The rule imposed by the Biden administration has been challenged in court, but judges in Texas and North Dakota both declined requests to block it. Additional court challenges are pending.

Ghost guns have drawn growing scrutiny in recent years. At a Rose Garden ceremony in April that included gun kits as props, President Joe Biden called them the “weapons of choice for many criminals.”

Between 2016 and 2021, the Bureau of Alcohol, Tobacco, Firearms and Explosives received more than 45,000 reports of “privately made firearms” being recovered by authorities during criminal investigations. The Justice Department reported more than 19,300 such firearms recovered in 2021 — nearly five times the tally from 2018.

“This rule will make it harder for criminals and other prohibited persons to obtain untraceable guns,” Attorney General Merrick Garland said in a statement Wednesday. “It will help to ensure that law enforcement officers can retrieve the information they need to solve crimes. And it will help reduce the number of untraceable firearms flooding our communities.”

The department, Garland said, “will continue to do everything within its power to protect our communities from violent crime and put an end to the plague of gun violence.”

Firearm-safety advocacy groups and some law enforcement officials for years have called for the government to tackle ghost guns, either through legislation or other action. But most efforts to pass gun laws on Capitol Hill have gone nowhere in recent decades, amid gridlock in Congress and strong opposition from the gun-rights lobby. Lawmakers did pass modest gun-control legislation this year, in the wake of several high-profile mass shootings.

Opponents of the ghost-gun rule sought a judge’s order to prevent it from taking effect Wednesday, denouncing the requirement as unconstitutional overreach.

A federal lawsuit filed in North Dakota — by plaintiffs including a gun store in the state; a group of Republican attorneys general; and Gun Owners of America, a gun lobbying group — said the rule “violates principles of federalism” and “will sow chaos within large segments of the firearms community.”

++++++++

WHAT YOU WILL DO –
1: Reproduce the passage from the ghost-gun article word for word, beginning at the words "The rule imposed" and stopping after "tally from 2018.".
2: Continue the article on the federal ghost-gun rule from the point where it ends.

GIVEN INFORMATION –
++++++++

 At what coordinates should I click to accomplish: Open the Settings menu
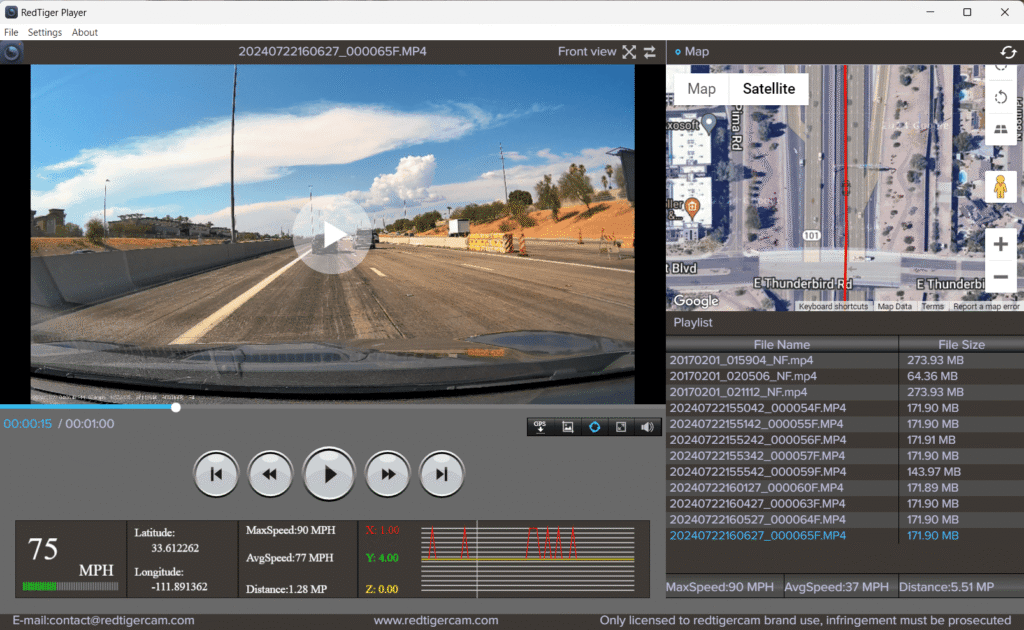[45, 32]
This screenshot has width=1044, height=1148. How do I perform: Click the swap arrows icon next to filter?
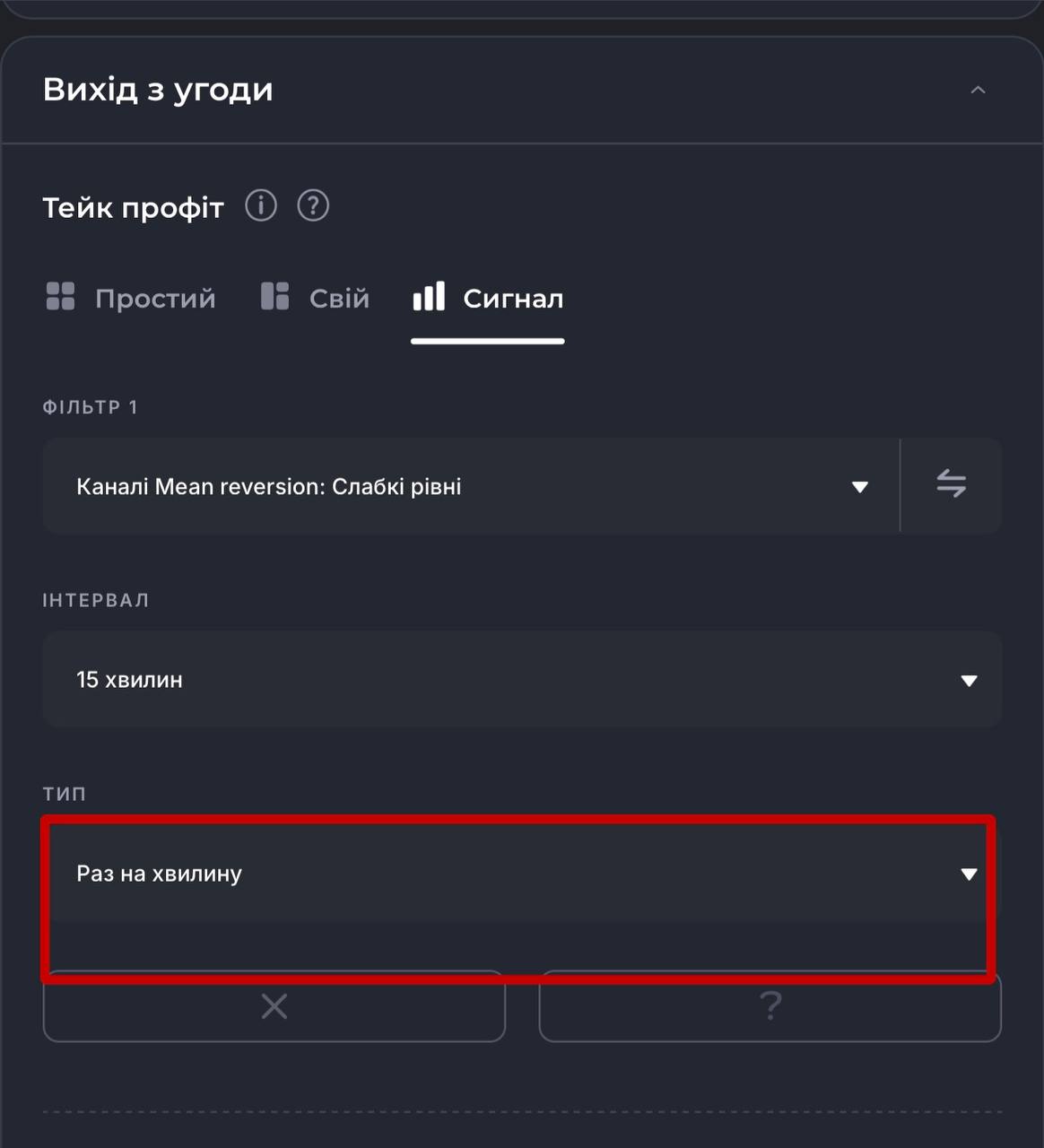951,485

++++++++

SOLVED PROBLEMS –
1:
The rule imposed by the Biden administration has been challenged in court, but judges in Texas and North Dakota both declined requests to block it. Additional court challenges are pending.

Ghost guns have drawn growing scrutiny in recent years. At a Rose Garden ceremony in April that included gun kits as props, President Joe Biden called them the “weapons of choice for many criminals.”

Between 2016 and 2021, the Bureau of Alcohol, Tobacco, Firearms and Explosives received more than 45,000 reports of “privately made firearms” being recovered by authorities during criminal investigations. The Justice Department reported more than 19,300 such firearms recovered in 2021 — nearly five times the tally from 2018.

2:
On Tuesday, Peter Welte, chief judge on the U.S. District Court for the District of North Dakota, denied their requests for a preliminary or permanent injunction, writing that the Biden administration had acted within its authority in laying out the rule. Welte, nominated in 2019 by President Donald Trump, wrote that the new measure “was and remains constitutional under the Second Amendment.”

“Without a doubt, this case presents divisive issues that all parties care about deeply and that are of national concern and importance, as demonstrated by the participation of nearly every state in this country in this action,” he wrote in a 27-page order. “Nevertheless, the court’s role and responsibility remains the same — to apply the law to the facts (and not the arguments or policy) of each case.”

The new rule changes how a “firearm frame or receiver” is defined in federal regulations, expanding it to “include a weapon parts kit” that can be quickly assembled. The Justice Department said the rule does not ban anyone from having a privately made firearm.

But in lawsuits challenging the rule, opponents assailed it as overly broad and said it would have a catastrophic effect on businesses and workers.

In a separate federal lawsuit in Texas, the measure was opposed by Division 80, a company that distributes receiver blanks, which are also used by people looking to build firearms themselves. The company said the rule “will destroy Division 80’s entire business” and asked for it to be blocked or delayed.

U.S. District Judge Jeffrey Brown, who was also nominated in 2019 by Trump, denied the request, saying Division 80 “failed to show that it will suffer irreparable harm absent an injunction.” Attorneys in the case did not immediately respond to a request for comment Wednesday.

In the North Dakota case, the lawsuit challenging the new federal rule said it would subject gun owners “to ever encroaching, illegal and unconstitutional infringements of their right to keep and bear arms.”

Gun dealers, it said, “will be conscripted into federal service to keep illegal records of privately made firearms on behalf of the federal government — records that are not required by any federal law.”

The rule, the lawsuit argued, could cost businesses tens or hundreds of million dollars in sales. “Protected Second Amendment activity will grind to a halt,” the lawsuit said, “numerous companies will falter or go out of business, and jobs will be lost.”

A spokesperson for Arizona Attorney General Mark Brnovich, a Republican who in July had announced that he was co-leading a group of 17 states joining the North Dakota case, said Brnovich’s office was “disappointed” with Welte’s decision and “will continue to defend the 2nd Amendment against overly burdensome regulations.”

“The right to keep and bear arms includes the ability to procure guns, as well as parts and ammunition,” spokesperson Brittni Thomason said in a statement.

Stephen Stamboulieh, one of the attorneys for the plaintiffs in the North Dakota case, said in an email Wednesday that they “plan on continuing the fight against” the new rule and “are discussing internally what our next steps will be.”

The Justice Department had argued in court filings that the new rule was constitutional and necessary “to provide clarity to the public and the firearms industry on the proper application of federal law.”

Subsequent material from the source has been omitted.